### Exercise directions:
Each record is to be printed again exactly, though not its pictures.
------------------------------------
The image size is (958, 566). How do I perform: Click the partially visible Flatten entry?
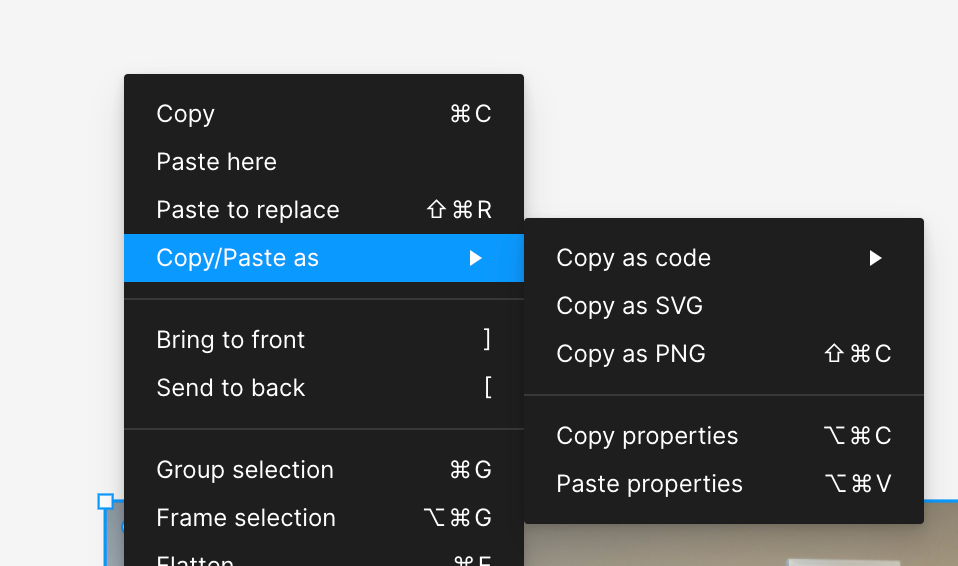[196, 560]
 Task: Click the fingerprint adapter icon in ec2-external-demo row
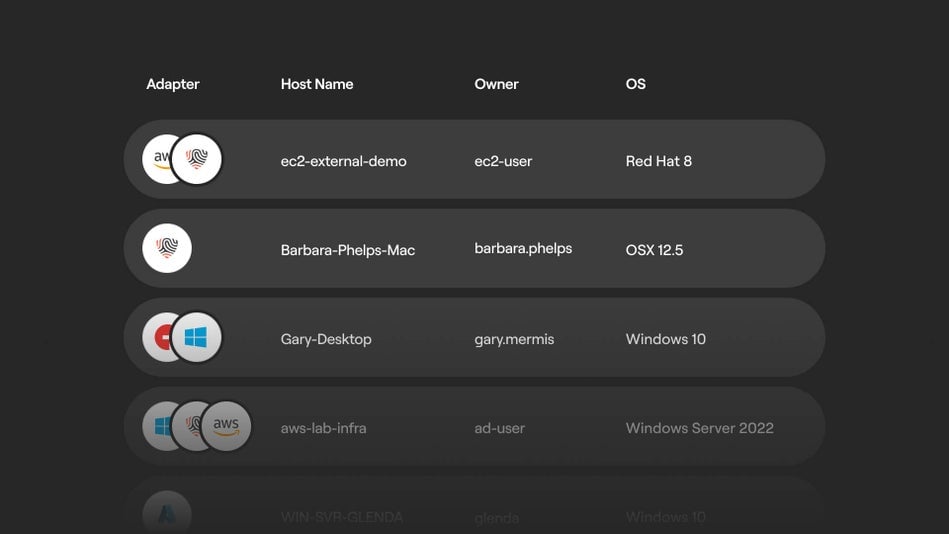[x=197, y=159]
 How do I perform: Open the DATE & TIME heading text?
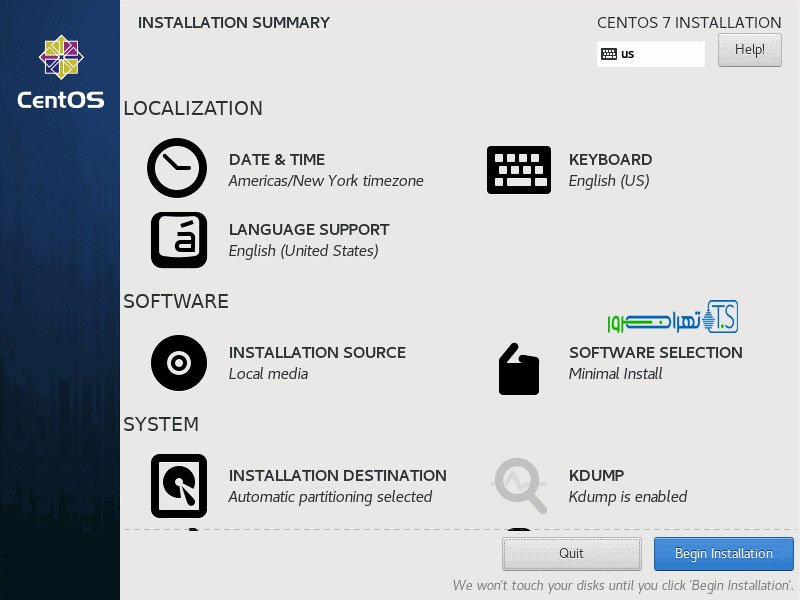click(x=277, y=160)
------------------------------------
### Your solution:
The image size is (958, 566). How do I perform: Click the partially visible Flatten entry?
[196, 560]
 Task: Click the fingerprint adapter icon in ec2-external-demo row
[x=197, y=159]
 How do I perform: Open the DATE & TIME heading text?
click(x=277, y=160)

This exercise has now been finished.